▸ REQUIREMENT
If a line in the records below holds the string "sidebar", count it; give only the total.

BEGIN SUPPLIED DATA

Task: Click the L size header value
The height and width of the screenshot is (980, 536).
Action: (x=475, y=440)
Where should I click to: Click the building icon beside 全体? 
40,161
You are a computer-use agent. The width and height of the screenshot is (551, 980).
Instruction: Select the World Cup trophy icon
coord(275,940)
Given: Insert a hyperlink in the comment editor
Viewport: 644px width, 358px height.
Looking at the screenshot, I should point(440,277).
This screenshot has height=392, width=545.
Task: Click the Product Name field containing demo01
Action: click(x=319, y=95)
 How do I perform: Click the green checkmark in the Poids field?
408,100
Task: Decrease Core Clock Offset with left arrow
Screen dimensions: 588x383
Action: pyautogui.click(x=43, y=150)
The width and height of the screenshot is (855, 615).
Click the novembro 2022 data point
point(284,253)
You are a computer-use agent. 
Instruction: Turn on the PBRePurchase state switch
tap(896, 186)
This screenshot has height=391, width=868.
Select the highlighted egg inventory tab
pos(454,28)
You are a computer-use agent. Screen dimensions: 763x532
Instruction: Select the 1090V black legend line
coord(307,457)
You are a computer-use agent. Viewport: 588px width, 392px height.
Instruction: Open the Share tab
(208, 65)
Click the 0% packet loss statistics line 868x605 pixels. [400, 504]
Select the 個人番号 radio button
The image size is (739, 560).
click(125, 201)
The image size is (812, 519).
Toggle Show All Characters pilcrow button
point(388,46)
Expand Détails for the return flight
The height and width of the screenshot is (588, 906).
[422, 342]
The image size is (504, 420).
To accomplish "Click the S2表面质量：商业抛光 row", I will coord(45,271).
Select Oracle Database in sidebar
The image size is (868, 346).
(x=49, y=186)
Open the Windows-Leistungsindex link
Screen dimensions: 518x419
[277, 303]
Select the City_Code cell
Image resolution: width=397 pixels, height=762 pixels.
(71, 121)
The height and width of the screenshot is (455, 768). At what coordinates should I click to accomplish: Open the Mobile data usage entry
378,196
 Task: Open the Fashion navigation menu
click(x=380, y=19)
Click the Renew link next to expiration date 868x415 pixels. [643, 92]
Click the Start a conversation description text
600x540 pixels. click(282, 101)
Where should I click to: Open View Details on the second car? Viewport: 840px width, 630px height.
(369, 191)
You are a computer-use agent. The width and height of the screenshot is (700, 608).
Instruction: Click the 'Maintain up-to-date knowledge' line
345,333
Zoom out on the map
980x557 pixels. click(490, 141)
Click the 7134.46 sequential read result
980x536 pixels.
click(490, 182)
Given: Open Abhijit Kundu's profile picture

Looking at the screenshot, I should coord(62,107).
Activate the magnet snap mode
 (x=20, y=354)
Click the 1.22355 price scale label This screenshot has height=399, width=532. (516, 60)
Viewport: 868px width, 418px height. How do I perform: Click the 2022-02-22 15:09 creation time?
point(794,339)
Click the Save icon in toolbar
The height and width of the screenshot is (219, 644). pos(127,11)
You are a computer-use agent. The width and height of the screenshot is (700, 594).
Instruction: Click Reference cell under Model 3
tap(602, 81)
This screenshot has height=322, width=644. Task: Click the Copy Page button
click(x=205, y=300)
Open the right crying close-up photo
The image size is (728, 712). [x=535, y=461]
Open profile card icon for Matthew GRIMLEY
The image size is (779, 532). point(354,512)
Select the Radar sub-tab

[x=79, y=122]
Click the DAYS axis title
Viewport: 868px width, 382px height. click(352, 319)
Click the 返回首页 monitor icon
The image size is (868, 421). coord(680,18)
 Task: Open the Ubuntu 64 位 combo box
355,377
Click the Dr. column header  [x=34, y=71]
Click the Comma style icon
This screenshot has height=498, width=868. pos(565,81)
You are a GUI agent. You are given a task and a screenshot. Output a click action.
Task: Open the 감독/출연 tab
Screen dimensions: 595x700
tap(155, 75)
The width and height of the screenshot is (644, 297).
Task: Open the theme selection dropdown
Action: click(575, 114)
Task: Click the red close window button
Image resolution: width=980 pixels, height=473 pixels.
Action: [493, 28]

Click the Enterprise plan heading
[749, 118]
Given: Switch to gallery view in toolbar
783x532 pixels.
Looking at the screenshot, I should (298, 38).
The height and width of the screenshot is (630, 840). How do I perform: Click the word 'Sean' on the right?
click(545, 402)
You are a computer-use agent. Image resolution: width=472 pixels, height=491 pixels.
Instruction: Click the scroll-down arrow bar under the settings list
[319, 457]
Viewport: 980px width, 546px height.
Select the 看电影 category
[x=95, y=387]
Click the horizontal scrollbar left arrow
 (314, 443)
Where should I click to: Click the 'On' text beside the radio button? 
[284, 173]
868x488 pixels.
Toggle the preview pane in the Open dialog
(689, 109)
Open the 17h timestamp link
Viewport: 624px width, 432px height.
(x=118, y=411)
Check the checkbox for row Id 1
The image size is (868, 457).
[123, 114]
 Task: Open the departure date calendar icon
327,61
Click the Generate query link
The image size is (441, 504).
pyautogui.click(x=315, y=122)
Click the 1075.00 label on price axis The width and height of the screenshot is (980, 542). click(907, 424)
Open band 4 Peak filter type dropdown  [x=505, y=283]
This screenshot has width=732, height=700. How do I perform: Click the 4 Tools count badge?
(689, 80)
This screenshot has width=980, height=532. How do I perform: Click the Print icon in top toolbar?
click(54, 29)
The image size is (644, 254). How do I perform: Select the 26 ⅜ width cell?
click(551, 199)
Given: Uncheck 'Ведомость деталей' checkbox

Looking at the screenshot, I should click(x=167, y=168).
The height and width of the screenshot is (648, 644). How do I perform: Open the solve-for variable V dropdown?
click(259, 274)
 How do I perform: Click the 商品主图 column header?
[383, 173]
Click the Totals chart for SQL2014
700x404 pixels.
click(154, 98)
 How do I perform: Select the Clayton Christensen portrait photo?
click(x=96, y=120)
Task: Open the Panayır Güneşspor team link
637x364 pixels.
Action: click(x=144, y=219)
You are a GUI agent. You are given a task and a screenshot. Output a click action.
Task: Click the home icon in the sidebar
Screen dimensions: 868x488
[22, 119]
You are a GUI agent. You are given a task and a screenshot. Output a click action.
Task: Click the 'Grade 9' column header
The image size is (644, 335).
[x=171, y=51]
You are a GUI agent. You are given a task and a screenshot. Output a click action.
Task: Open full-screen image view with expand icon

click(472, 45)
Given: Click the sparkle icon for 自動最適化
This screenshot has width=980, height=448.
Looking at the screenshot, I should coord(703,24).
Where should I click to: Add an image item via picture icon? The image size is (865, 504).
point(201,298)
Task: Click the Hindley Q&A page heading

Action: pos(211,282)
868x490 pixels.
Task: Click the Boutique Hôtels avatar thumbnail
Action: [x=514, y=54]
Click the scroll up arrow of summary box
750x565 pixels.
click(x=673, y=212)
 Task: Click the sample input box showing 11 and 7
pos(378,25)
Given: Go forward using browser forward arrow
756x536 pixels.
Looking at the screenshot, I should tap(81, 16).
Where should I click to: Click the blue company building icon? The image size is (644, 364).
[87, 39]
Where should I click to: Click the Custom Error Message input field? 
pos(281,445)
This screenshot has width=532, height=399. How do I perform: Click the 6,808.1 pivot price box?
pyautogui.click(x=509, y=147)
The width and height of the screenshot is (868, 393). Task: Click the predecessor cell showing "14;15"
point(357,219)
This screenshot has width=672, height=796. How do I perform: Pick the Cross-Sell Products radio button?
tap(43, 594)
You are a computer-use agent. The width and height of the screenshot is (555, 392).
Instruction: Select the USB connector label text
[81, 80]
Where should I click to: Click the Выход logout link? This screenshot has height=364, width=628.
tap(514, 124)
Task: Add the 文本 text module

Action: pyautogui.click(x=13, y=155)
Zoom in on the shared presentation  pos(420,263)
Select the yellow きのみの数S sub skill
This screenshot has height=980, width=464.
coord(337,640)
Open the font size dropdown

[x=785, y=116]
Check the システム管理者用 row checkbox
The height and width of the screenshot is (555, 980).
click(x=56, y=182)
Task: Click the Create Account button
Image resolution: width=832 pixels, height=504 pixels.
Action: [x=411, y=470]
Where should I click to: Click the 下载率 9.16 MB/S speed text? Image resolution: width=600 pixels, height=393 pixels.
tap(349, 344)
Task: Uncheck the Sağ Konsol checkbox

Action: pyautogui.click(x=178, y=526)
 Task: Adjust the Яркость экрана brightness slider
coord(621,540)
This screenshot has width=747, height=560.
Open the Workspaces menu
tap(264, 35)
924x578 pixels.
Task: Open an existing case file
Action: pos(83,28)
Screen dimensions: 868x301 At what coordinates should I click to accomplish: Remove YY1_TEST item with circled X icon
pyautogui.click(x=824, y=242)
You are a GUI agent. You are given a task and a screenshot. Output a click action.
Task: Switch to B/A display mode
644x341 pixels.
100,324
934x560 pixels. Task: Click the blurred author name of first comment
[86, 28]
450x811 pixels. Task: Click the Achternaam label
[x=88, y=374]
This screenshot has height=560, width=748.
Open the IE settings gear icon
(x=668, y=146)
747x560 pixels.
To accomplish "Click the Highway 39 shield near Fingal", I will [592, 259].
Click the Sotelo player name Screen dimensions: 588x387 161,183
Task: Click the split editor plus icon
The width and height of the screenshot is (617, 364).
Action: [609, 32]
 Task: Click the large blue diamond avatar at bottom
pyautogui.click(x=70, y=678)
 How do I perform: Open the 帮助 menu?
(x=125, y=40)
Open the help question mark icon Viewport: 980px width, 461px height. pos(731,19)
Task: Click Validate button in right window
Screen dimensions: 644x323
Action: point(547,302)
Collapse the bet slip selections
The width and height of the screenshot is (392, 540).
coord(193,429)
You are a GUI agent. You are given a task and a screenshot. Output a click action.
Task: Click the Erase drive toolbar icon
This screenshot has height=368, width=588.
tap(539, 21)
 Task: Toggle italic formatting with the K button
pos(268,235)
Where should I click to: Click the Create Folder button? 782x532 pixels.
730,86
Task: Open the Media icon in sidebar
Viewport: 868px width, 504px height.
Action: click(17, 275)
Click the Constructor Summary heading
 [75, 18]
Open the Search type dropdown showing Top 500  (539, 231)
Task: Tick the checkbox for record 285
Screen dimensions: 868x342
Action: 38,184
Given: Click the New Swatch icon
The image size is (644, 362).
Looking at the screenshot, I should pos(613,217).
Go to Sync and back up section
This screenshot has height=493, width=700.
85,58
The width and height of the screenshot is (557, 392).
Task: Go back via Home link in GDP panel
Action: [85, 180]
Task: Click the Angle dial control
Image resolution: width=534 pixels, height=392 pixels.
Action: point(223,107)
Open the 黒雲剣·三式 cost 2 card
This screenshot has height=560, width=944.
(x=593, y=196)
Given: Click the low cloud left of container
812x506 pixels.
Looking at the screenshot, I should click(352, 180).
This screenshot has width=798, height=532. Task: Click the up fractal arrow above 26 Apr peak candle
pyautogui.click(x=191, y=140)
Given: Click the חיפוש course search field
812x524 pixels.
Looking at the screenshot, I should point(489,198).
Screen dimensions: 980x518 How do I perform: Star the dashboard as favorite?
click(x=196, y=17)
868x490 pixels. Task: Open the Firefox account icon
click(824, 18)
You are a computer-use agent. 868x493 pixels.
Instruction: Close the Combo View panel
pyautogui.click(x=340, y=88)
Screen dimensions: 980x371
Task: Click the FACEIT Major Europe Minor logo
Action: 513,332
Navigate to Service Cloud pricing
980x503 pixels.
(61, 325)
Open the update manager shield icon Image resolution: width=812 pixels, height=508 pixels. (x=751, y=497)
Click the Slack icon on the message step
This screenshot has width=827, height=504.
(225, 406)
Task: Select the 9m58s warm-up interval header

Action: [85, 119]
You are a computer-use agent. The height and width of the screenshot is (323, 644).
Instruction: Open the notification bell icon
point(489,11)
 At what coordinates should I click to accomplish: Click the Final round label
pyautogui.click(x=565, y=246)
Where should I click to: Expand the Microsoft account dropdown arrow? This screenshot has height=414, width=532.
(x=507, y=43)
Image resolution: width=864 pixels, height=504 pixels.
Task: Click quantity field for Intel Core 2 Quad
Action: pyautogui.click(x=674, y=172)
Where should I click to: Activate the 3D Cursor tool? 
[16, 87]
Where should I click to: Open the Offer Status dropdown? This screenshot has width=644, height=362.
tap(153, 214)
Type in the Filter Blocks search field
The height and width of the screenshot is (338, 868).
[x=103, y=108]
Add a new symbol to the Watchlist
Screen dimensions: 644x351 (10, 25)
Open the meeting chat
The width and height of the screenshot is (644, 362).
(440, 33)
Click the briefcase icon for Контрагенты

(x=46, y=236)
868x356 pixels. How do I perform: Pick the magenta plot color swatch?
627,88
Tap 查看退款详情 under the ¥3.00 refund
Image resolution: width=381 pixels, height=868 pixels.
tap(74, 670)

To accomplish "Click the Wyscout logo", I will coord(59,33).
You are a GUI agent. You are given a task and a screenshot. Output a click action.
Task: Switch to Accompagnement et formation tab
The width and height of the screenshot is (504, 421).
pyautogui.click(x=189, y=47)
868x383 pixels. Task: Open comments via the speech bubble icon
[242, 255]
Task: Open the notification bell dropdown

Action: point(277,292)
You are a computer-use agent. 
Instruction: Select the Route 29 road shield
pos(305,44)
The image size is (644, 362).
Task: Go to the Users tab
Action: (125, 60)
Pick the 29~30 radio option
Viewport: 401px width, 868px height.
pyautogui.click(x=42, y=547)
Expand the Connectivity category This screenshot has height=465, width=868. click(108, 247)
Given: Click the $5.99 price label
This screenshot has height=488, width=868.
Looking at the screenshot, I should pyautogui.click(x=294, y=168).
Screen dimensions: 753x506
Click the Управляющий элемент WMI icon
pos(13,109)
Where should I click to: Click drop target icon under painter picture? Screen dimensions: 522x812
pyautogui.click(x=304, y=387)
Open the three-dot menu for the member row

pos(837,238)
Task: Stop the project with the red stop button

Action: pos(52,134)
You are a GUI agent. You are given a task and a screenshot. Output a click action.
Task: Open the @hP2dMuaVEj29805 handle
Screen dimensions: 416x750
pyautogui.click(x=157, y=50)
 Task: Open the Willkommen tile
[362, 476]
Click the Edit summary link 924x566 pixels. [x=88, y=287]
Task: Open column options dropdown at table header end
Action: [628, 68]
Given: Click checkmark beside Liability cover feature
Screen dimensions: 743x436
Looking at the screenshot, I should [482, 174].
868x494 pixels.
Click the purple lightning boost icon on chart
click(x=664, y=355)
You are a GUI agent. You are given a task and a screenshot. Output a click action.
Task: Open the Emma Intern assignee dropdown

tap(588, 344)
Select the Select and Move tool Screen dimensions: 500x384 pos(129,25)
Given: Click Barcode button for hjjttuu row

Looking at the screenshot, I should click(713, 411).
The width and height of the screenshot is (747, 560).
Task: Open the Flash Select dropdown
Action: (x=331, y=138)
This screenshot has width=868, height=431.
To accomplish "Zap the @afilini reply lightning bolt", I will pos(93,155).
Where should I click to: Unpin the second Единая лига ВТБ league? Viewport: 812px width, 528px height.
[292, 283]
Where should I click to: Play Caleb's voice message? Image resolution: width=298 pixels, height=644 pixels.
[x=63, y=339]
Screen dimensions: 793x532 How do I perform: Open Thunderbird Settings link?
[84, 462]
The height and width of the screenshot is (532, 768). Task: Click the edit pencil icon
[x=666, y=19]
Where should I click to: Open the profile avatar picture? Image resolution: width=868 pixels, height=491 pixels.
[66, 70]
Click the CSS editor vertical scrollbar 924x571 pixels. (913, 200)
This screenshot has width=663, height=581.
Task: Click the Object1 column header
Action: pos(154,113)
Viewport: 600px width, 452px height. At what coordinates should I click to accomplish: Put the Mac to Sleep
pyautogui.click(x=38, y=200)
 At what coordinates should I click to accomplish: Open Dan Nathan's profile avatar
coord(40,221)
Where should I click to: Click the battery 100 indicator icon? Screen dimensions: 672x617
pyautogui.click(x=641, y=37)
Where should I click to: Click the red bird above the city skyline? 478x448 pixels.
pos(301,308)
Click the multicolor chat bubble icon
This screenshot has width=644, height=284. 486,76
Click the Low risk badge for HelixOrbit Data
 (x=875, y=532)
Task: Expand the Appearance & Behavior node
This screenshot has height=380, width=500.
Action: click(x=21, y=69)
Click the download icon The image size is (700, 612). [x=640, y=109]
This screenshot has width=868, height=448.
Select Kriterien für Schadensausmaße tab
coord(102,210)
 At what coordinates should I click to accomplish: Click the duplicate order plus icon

END SUPPLIED DATA

▸ TASK RESPONSE
3